There is a reward in my brain when I overeat that is triggered by dopamine, but even stronger than that reward is the one triggered by spiritual experiences. One of them is the feeling that I call, “On The Roof.” It is a feeling of lifting up and being able to see the whole world: the past, present and future. This reaction is much less common than the feeling of the other presence and even less common than the feeling of being at one with the universe, but it is also far more powerful. So powerful that it can make you feel like you are going a little crazy.

You are not.

On The Roof from Starling FitnessThat feeling of lifting up and being able to see the whole world is a natural reaction in your brain that can be caused by psychotropic drug use, prayer, meditation and sheer desperation. It is a very rare reaction and highly sought after. Why?


The physical reaction that comes with the feeling of lifting up and being able to see the whole world makes your brain feel good. It feels even better than bingeing on the most sweet, salty or fatty foods you could imagine. If you do it on a regular basis, it can replace your craving for food and you no longer feel the need to overeat.

I have been On The Roof only once in my life, but it was such a powerful experience that it shaped my destiny. It was my first year of college and I was having trouble with Calculus. I just couldn’t understand it. At spring break, I went to my grandparents’ house (because I’m a wild and crazy girl). I brought my Calculus homework with me, hoping my grandpa could help me with it. He was the only one I knew whom I could turn to, but when I asked him to help me, he said, “With Calculus, you just get it or you don’t. I can’t help you.”

I was desperate and in tears. I remember vividly sitting in their kitchen at the round table. I can feel the vinyl tablecloth on the table with its fleece backing making it difficult for me to write on my paper. I had to put my paper on my folder to do my work. I was so desperate, just staring at my Calculus homework and crying when it happened. I felt as if I were lifting up from the kitchen table. Lifting up above all of mathematics. I could see the entire field of mathematics before me. To my left I could see my favorites of the past: Trig, Geometry, Algebra and even simple Arithmetic spanning in the distance to my left.

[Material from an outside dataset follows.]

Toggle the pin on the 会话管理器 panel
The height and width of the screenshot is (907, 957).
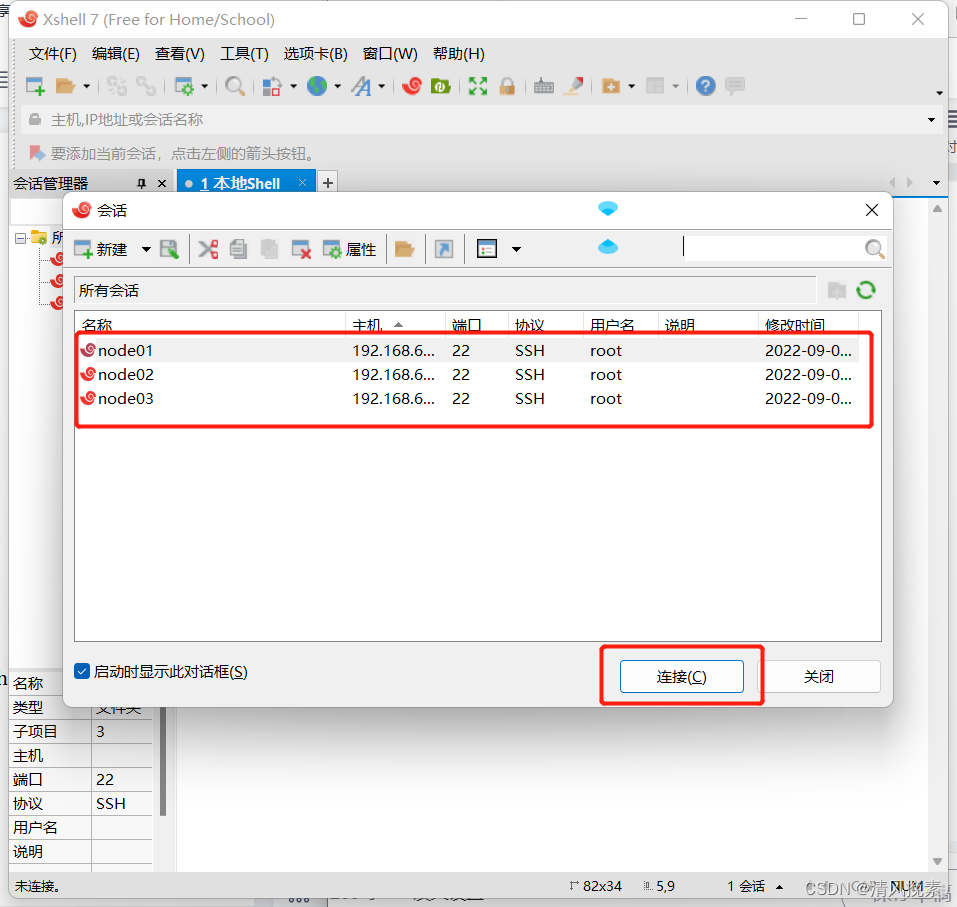coord(141,183)
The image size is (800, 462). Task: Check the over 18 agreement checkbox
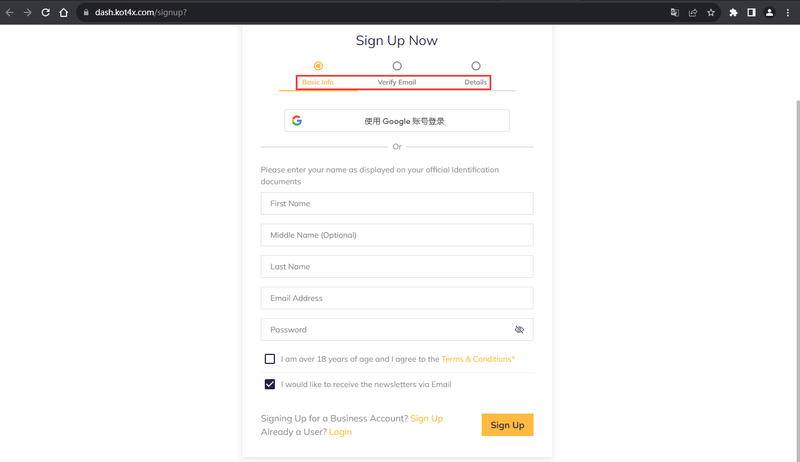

In front of me, I could FINALLY see it! Calculus and how it fit into the world of Math. It was easy to find the area of a square using Geometry. Once we knew about that pesky Pi, even the area of a circle was easy to calculate. But a curve! A curve was so hard! How could we calculate the area under a curve?! I could see the rectangles under a curve getting smaller and smaller until they reached an infinite number and finally achieving that perfect curvature. I could UNDERSTAND differentials!

Even more elusive, I could see into the future of Mathematics for me. I could see that if we knew the area under a curve that we would want to know the formula for it. I could see the need for integration as clearly as I could understand the need for division after learning multiplication. It was an awe-inspiring moment for me.

After that, Calculus was easy for me. Even the third semester of multi-variate Calculus did not daunt me because of that spiritual experience “On The Roof.” If you are lucky enough to have an experience like this, cling to it. Bring it up in your memory again. That awe-inspiring emotion got me all the way through college and it can keep you from bingeing.

OA depends heavily upon a spiritual awakening within its members for the program to work and the reason why is because that spiritual practice retrains the brain to deliver “feel-good” messages without eating too much food. It is the reason the program can even work for an atheist like me. If you have been avoiding going to OA because of the spiritual aspects of the program, read The God Gene and learn how spirituality is a physiological reaction that you can harness for your own benefit.

Overeaters Anonymous does not approve nor endorse this website or any of the views posted here.